OpenAI bakes "CriticGPT" model to find mistakes in ChatGPT's answers

ChatGPT website on a mobile browser — *Image via Pixabay*

ChatGPT took the tech world by storm when it arrived during the final months of 2022. The launch was big enough that it shook things under Google's roof, and the search came up with its generative AI offering. While ChatGPT doesn't suggest you should add glue to your pizza, the do-it-all chatbot isn't perfect and can make mistakes.

One of the tasks ChatGPT can do is write code snippets after taking prompts from the user. OpenAI has trained a GPT-4-based AI model called CriticGPT to find errors in the code output provided by the chatbot. It can write critiques that highlight inaccuracies in ChatGPT's answers. The model is being used internally, and OpenAI has published a research paper to describe it in detail.

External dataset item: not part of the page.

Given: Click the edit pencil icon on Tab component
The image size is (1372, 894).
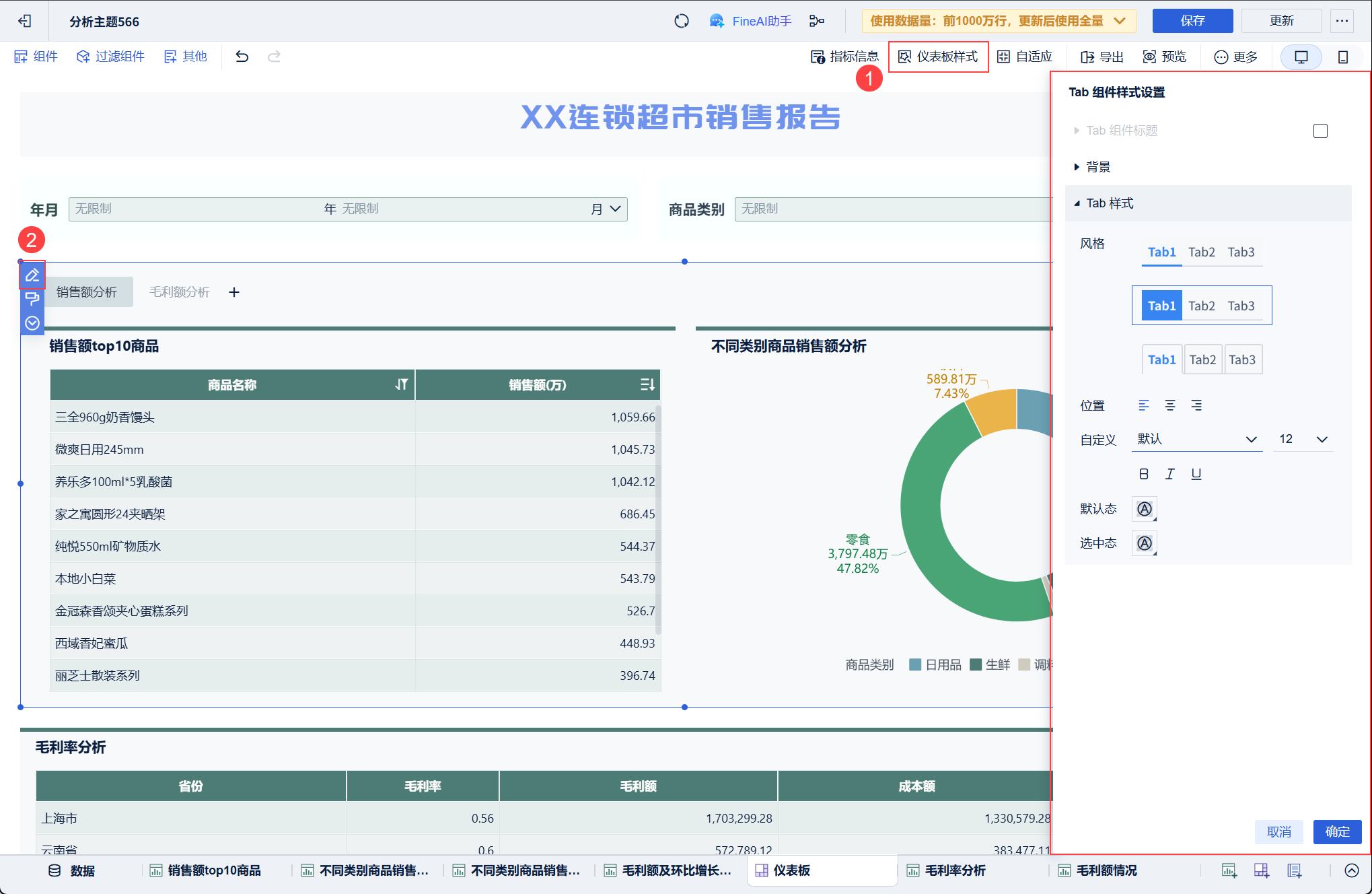Looking at the screenshot, I should (x=32, y=275).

CriticGPT is meant to assist human AI trainers whose job is to train and improve GPT-4's responses using a technique called Reinforcement Learning from Human Feedback (RLHF). It involves AI trainers rating different ChatGPT responses against each other.

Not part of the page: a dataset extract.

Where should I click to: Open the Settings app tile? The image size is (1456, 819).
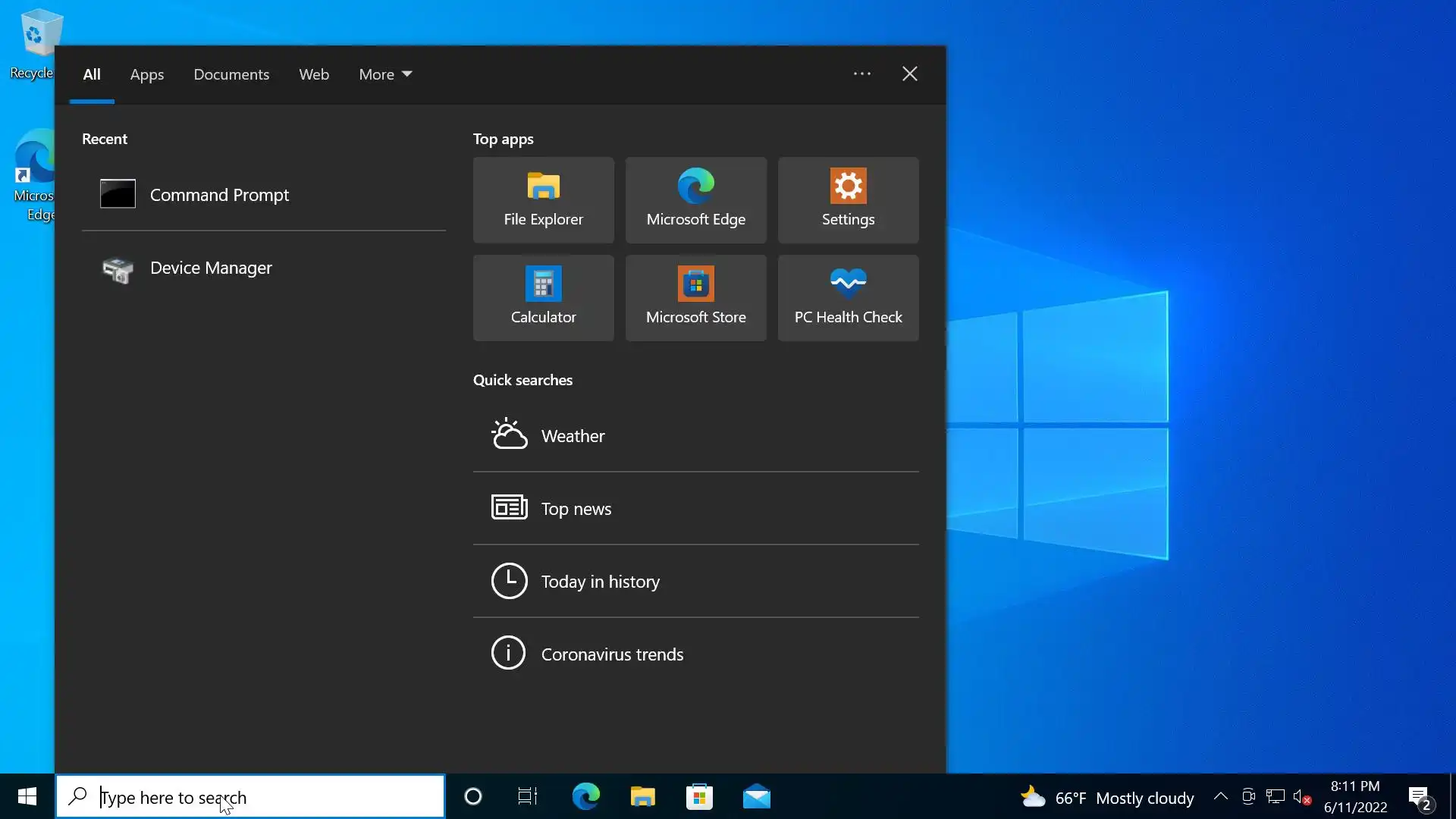point(848,200)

However, things are getting harder for the AI trainers as ChatGPT is becoming more accurate and its mistakes more subtle. "This is a fundamental limitation of RLHF, and it may make it increasingly difficult to align models as they gradually become more knowledgeable than any person that could provide feedback," OpenAI said.

CriticGPT comes into the picture to save the day, but it's still an AI model, and its responses may not always be correct. It's also susceptible to AI problems like hallucination; however, the model can help humans get better at pointing out errors than when they do the job on their own.

OpenAI said that "a second random trainer preferred critiques from the Human+CriticGPT team over those from an unassisted person more than 60% of the time." CriticGPT was also trained using RLHF and tasked to analyze and critique a large number of inputs that contained mistakes.

The model had to find mistakes deliberately inserted by humans and "naturally occurring" ChatGPT bugs previously caught by a trainer. There are a few limitations OpenAI is currently working to eliminate.

CriticGPT was trained using short ChatGPT answers, and new methods need to be developed that can help trainers understand long and complex tasks. Hallucinations could have consequences as trainers who see them might make labeling mistakes.

Currently, CriticGPT has an eagle-eyed view when it tries to spot errors in ChatGPT's responses. OpenAI notes that real-world mistakes can spread across many parts of an answer, something it needs to tackle in the future.